*Pixel coordinate grounding data*
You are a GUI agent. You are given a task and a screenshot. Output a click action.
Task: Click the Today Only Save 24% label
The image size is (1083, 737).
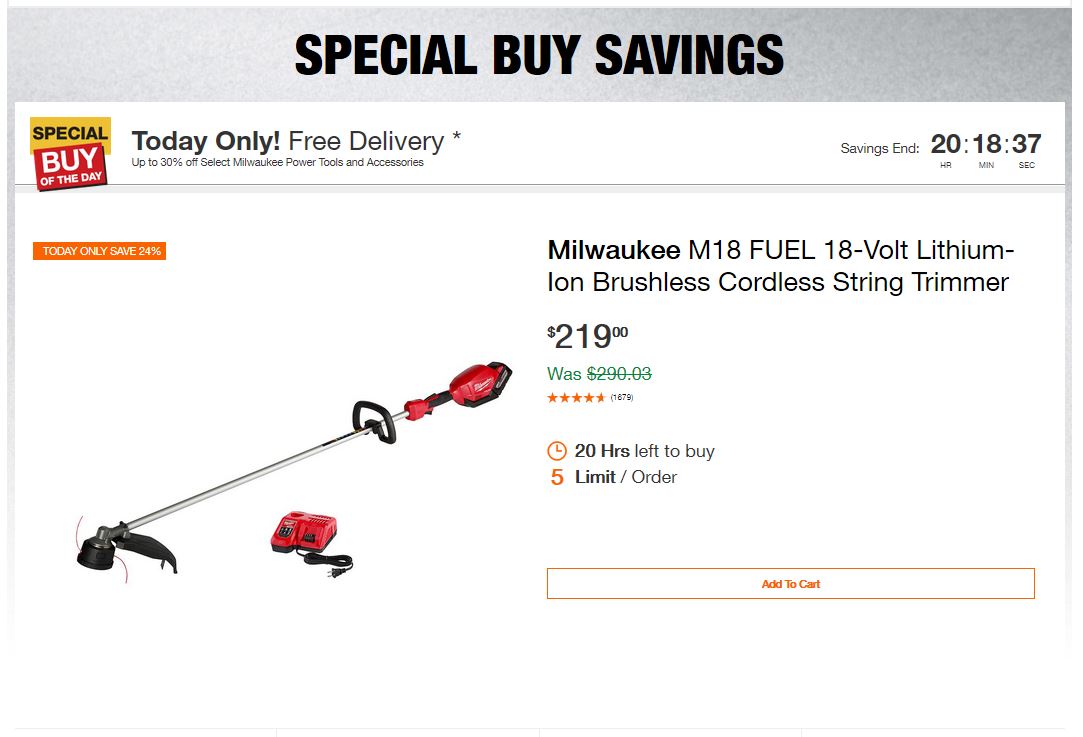pos(100,251)
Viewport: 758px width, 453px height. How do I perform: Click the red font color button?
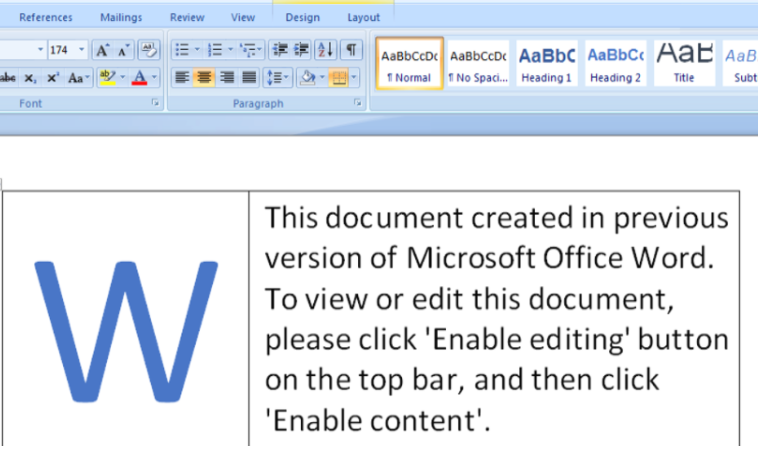pos(139,77)
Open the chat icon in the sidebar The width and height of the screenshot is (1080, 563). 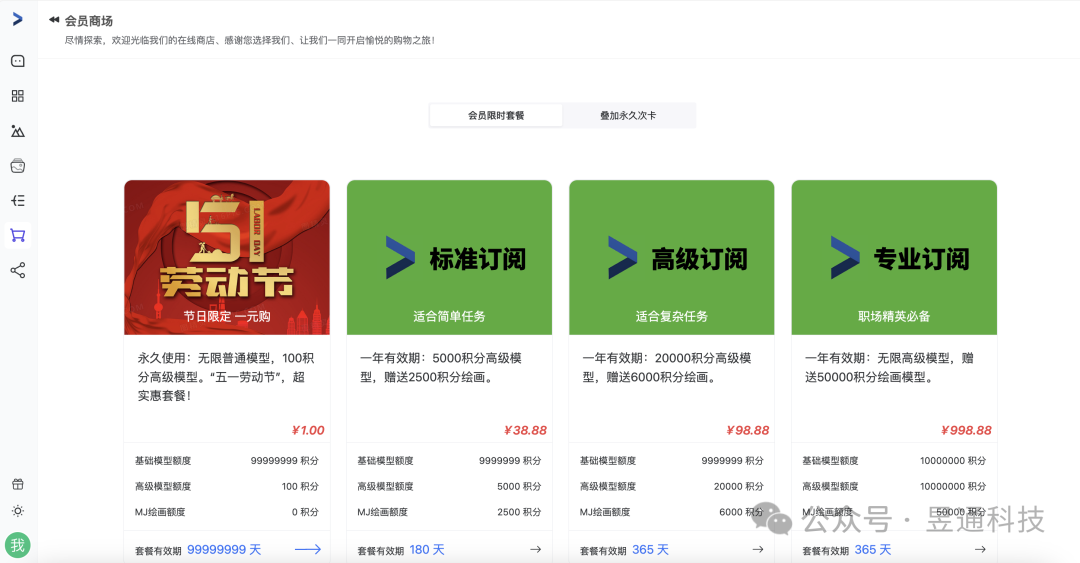[18, 61]
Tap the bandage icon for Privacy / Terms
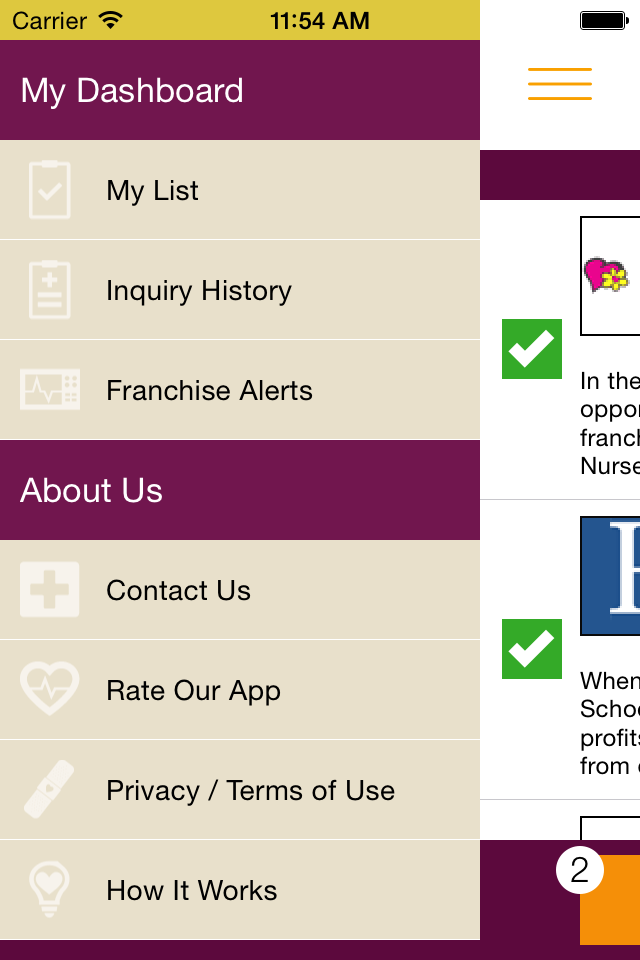The width and height of the screenshot is (640, 960). [50, 790]
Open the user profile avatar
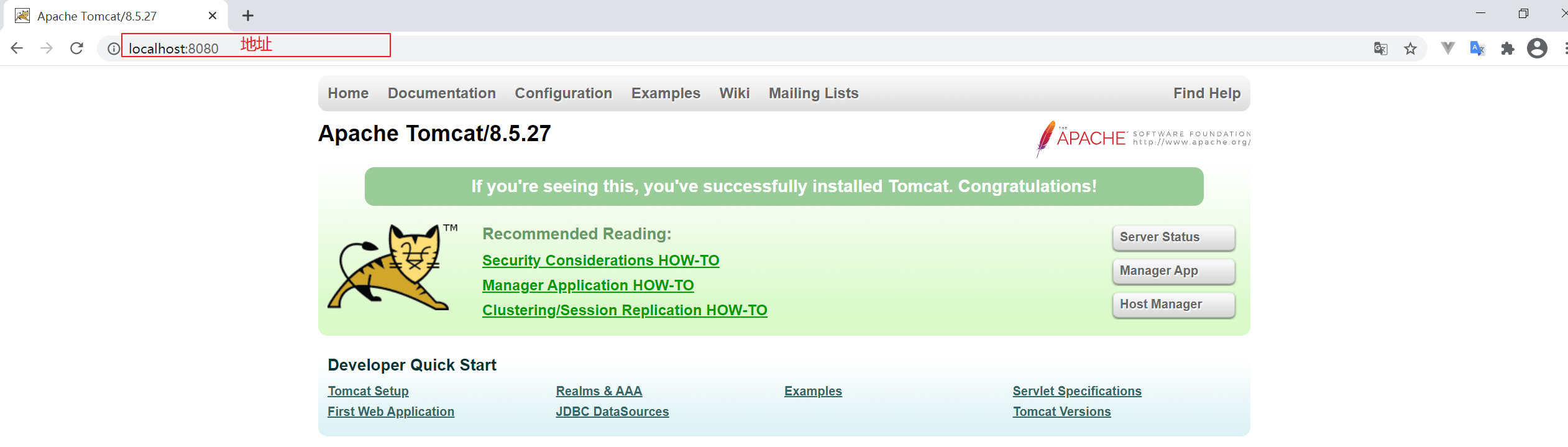1568x447 pixels. tap(1537, 48)
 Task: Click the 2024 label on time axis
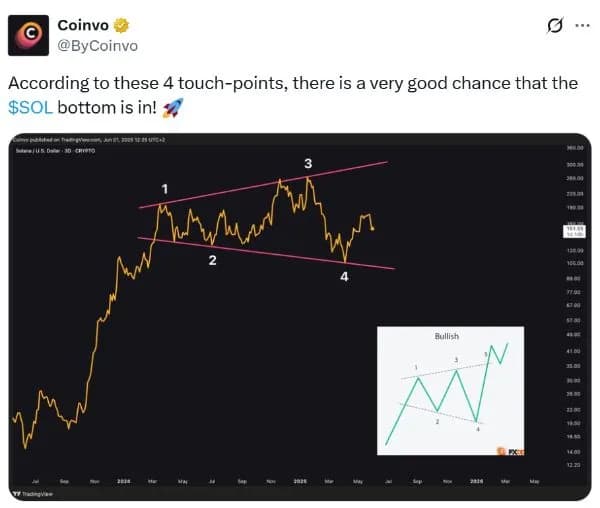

*PROMPT*
The line containing "Tap the bandage icon for Privacy / Terms" and every line after it, through the end of the records, are what you should retype exactly. Do not include the pictures.

*WRITTEN SOLUTION*
Tap the bandage icon for Privacy / Terms
The width and height of the screenshot is (640, 960). [50, 790]
Open the user profile avatar
1568x447 pixels. tap(1537, 48)
 Task: Click the 2024 label on time axis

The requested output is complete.